Набор заданий:
[a] Перескажите короче абзац отрывка об Аничкове, который начинается словами «Аничков был человеком безусловно одиноким». Главные факты нужно сохранить.
[b] Напишите, что могло бы идти в отрывке об Аничкове дальше, начиная сразу после его последнего предложения.

Данный отрывок:
>>>>>

Аничков был человеком безусловно одиноким. От своих коллег-профессоров он держался как-то в стороне. Вернее, с ним не общались. В Белграде сближение с таким человеком могло привести к неприятным последствиям, так как Е.В. Аничков именовал себя «независимым социалистом». Что это означало, мы не совсем понимали, но мне льстило, что мой профессор считал себя социалистом, так как я тоже причислял себя к социалистам и независимость принимал как внепартийность. В те годы это понятие носило общемировоззренческий характер и сильно отличалось от партийно-догматического понимания этого термина, которое оно приобрело впоследствии в СССР. Да и само понимание социалистической революции у нас в то время было крайне расплывчато.

Живя в эмигрантской белградской среде, объявить себя социалистом было с его стороны и смело, и мужественно, потому что за это жестоко травили в русском обществе и в прессе. Суворинское «Новое Время» травило Аничкова вовсю.

<<<<<

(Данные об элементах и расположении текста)
>>>>>

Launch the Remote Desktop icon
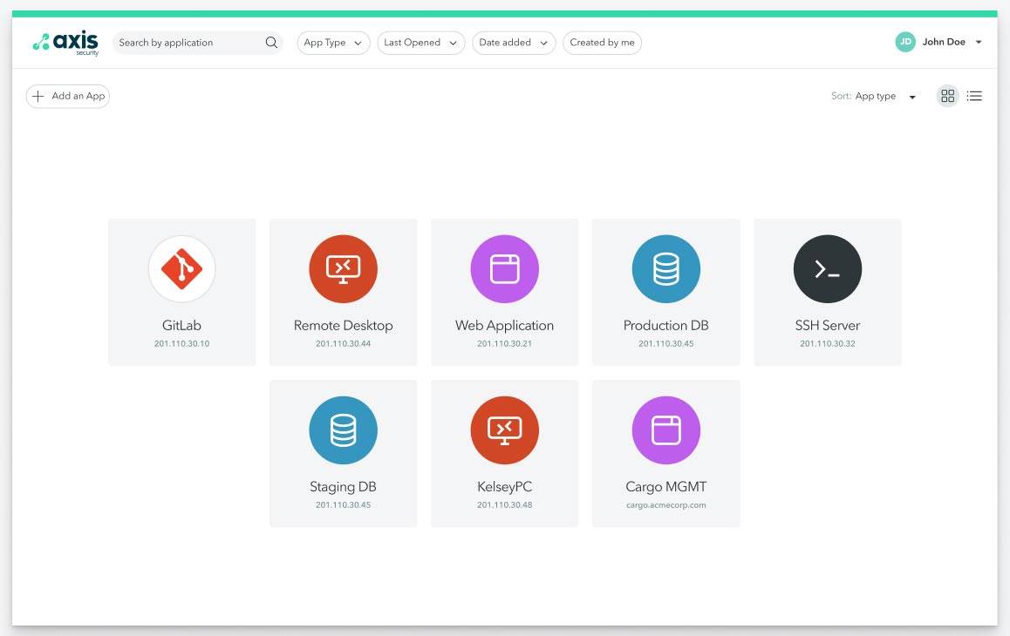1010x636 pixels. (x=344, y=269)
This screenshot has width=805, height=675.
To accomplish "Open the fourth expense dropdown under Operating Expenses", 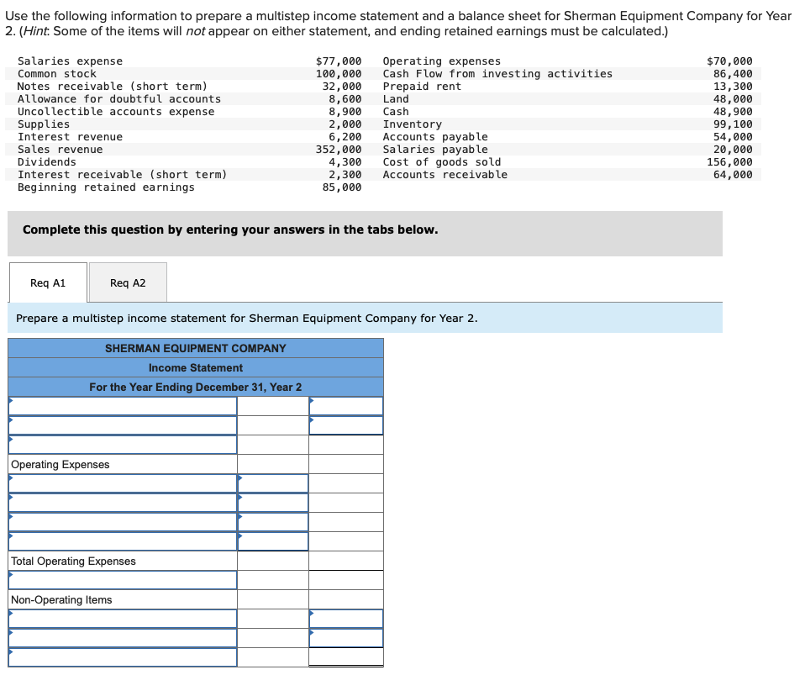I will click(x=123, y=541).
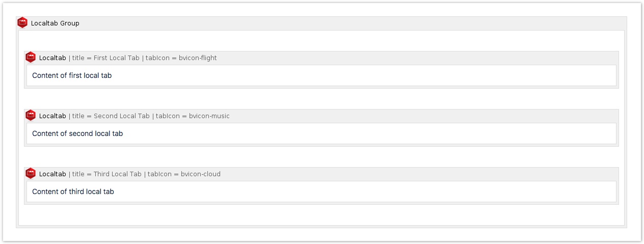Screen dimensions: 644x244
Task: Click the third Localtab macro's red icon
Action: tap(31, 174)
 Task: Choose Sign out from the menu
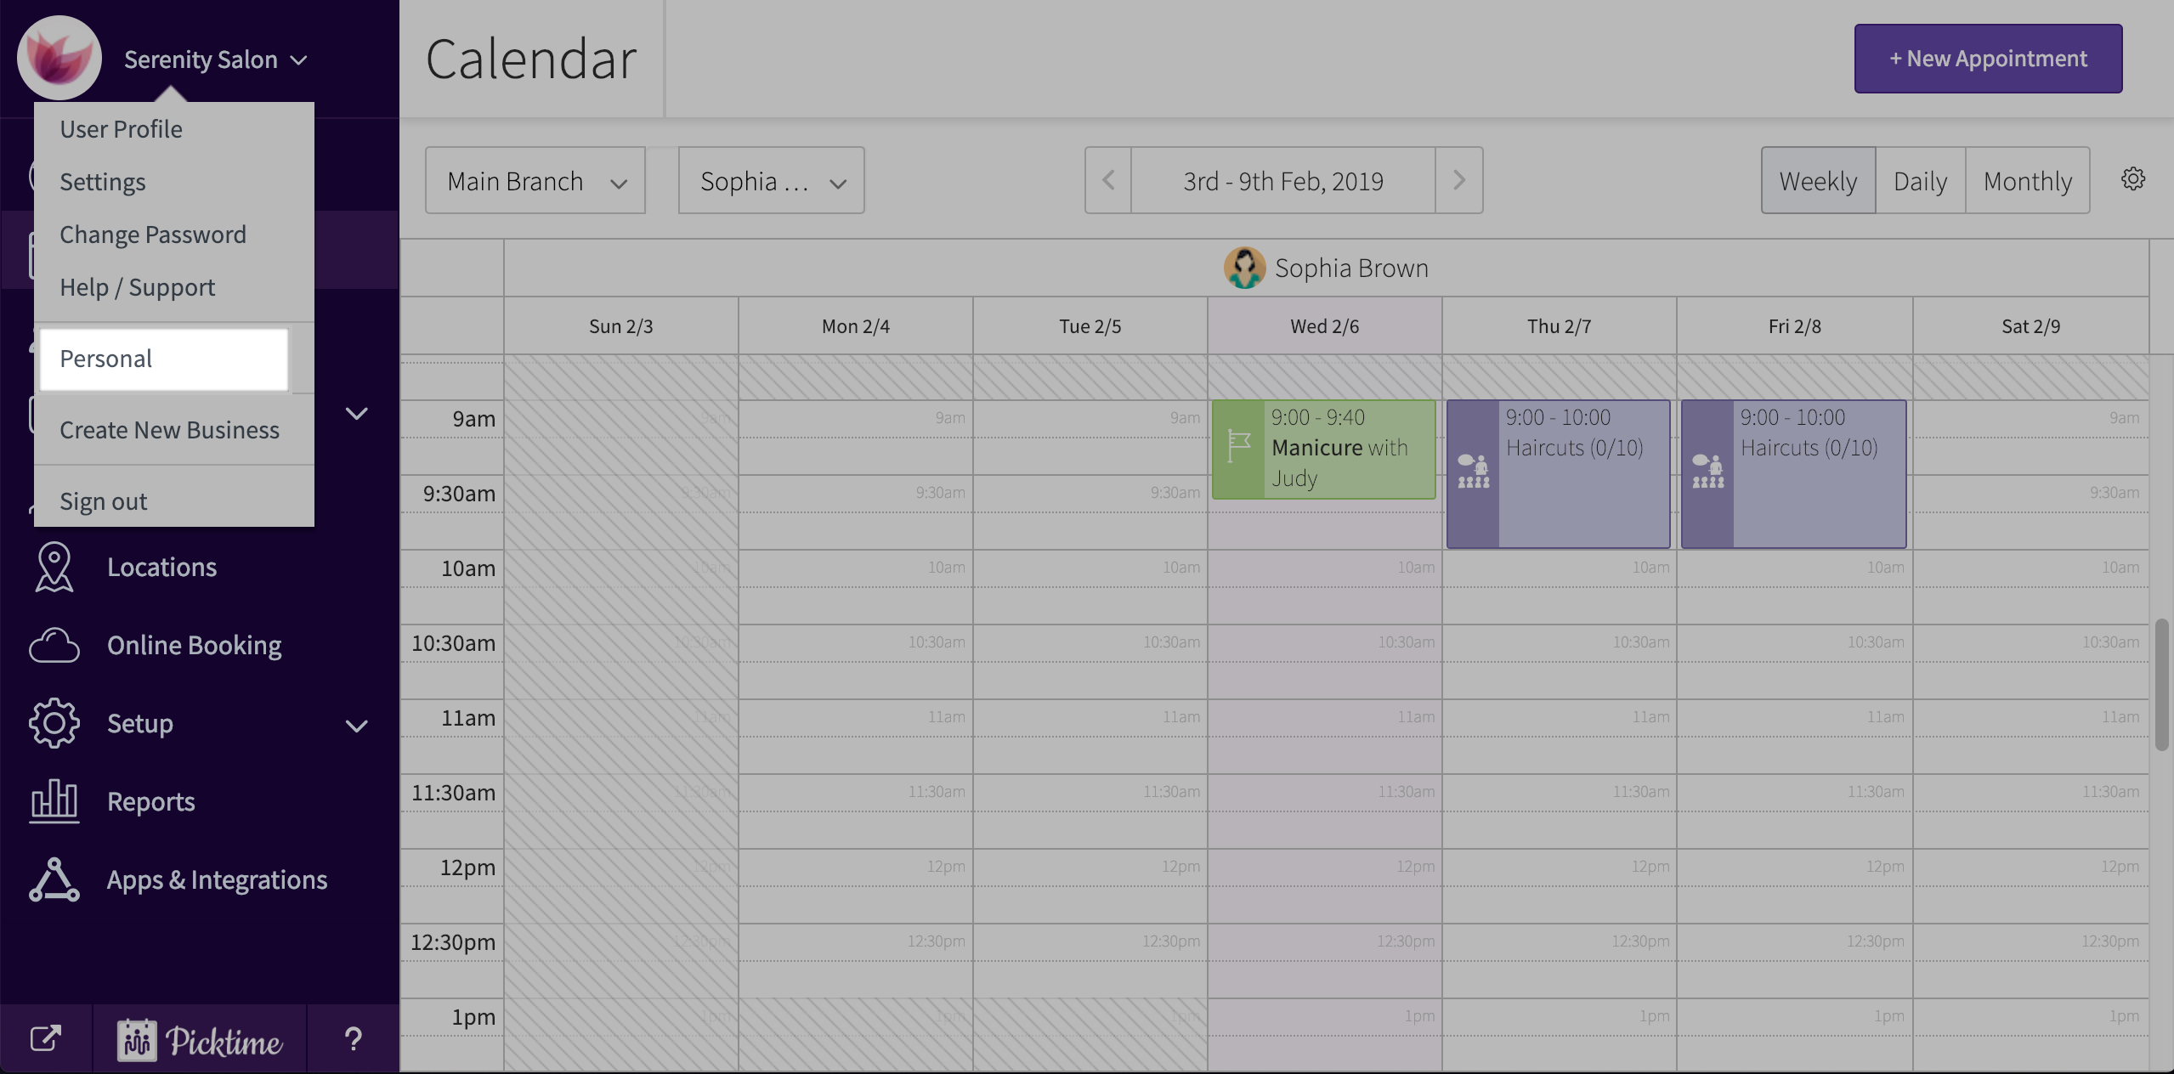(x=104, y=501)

<<<<<

Результаты:
[a] Аничков был одинок и держался в стороне от коллег-профессоров, которые с ним не общались. В Белграде сближение с ним грозило неприятностями, потому что он называл себя «независимым социалистом». Что это значит, было не совсем понятно. Автору льстило, что профессор считает себя социалистом: он и сам причислял себя к социалистам, а независимость понимал как внепартийность. Тогда это понятие было общемировоззренческим и сильно отличалось от партийно-догматического смысла, который оно позже получило в СССР. Само понимание социалистической революции в то время было крайне расплывчатым.

[b]
Аничков читал на французском языке курс романской фонетики и, я не помню, еще что-то. На русском же отчаянно пропагандировал идеи своего учителя Веселовского, присовокупляя к тому и свои. Для нас он читал курс «Русского освободительного движения». Это был курс истории прогрессивной русской интеллигенции в своей борьбе с русской монархией. Аничков пытался быть объективным и рассказывал нам о славянофилах и даже о таком реакционере, как Константин Леонтьев. Аничков не был народником, не был эсером и любил упоминать о споре Герцена с его противниками, настаивавшими на том, что крестьянская земельная община не является залогом социализма, потому что крестьянин-де переносит чувство собственности с земли на инвентарь и о земельке мечтает, как о своей.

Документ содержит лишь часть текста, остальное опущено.